I have a model where, when I run only the forward pass, it is slower when I do set_grad_enabled(False)
than when I do set_grad_enabled(True)
. My intuition is that set_grad_enabled(False)
should only stop saving various activations and intermediate tensors for the backward pass but otherwise run the code exactly the same.
However, I’ve looked at the trace in nvidia’s nsight systems and I do see that different kernels are getting executed as a result of changing this flag (nothing else in my model is using this parameter to change code paths). Specifically, my linear layers take about 10x longer when disabling gradients.

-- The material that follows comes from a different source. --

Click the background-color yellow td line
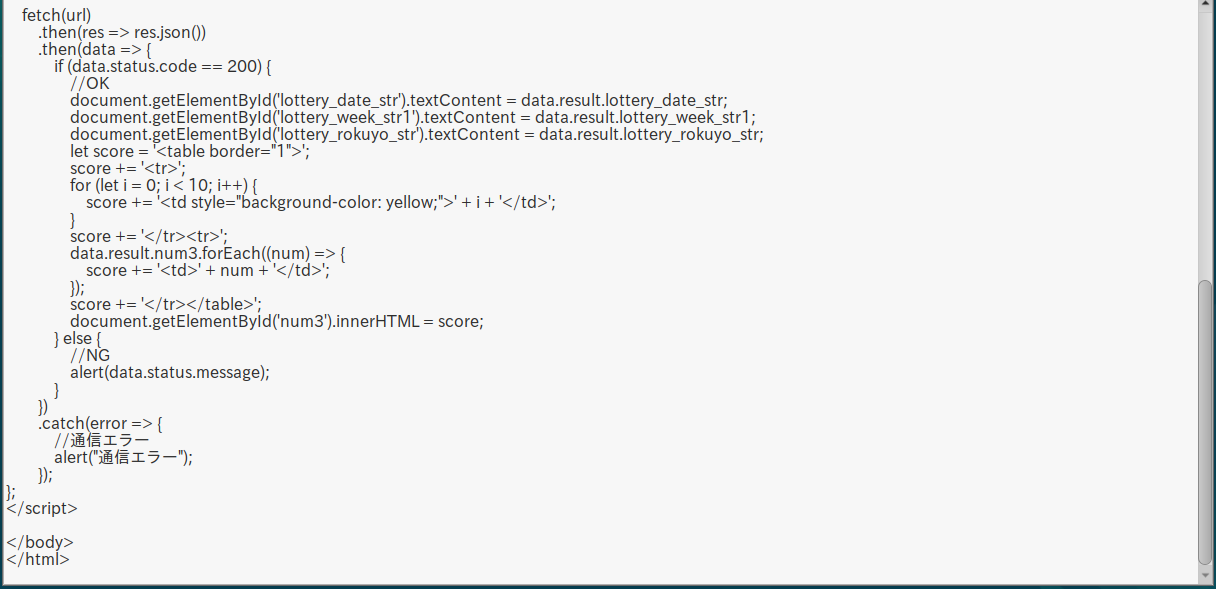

When I enable gradients and I check the corresponding kernel that gets chosen for a particular linear layer, I see
ampere_fp16_s16816gemm_fp16_256x128_ldg8_f2f_stages_64x3_tn
block : <<<128, 1, 1>>>
grid: <<<<17, 263, 2>>>
In the no grad case, looking at the same linear layer, I see the kernel
ampere_fp16_s16816gemm_fp16_64x64_sliced1x2_ldg8_f2f_stages_64x5_tn
block : <<<128, 1, 1>>>
grid: <<<<33, 1, 33600>>>.
Firstly, I don’t understand why set_enable_grad
context manager has any effect on which kernel gets launched. Secondly, it seems the kernel being chosen in the “no grad” case is launching way too many blocks and that’s probably why the it’s so much slower.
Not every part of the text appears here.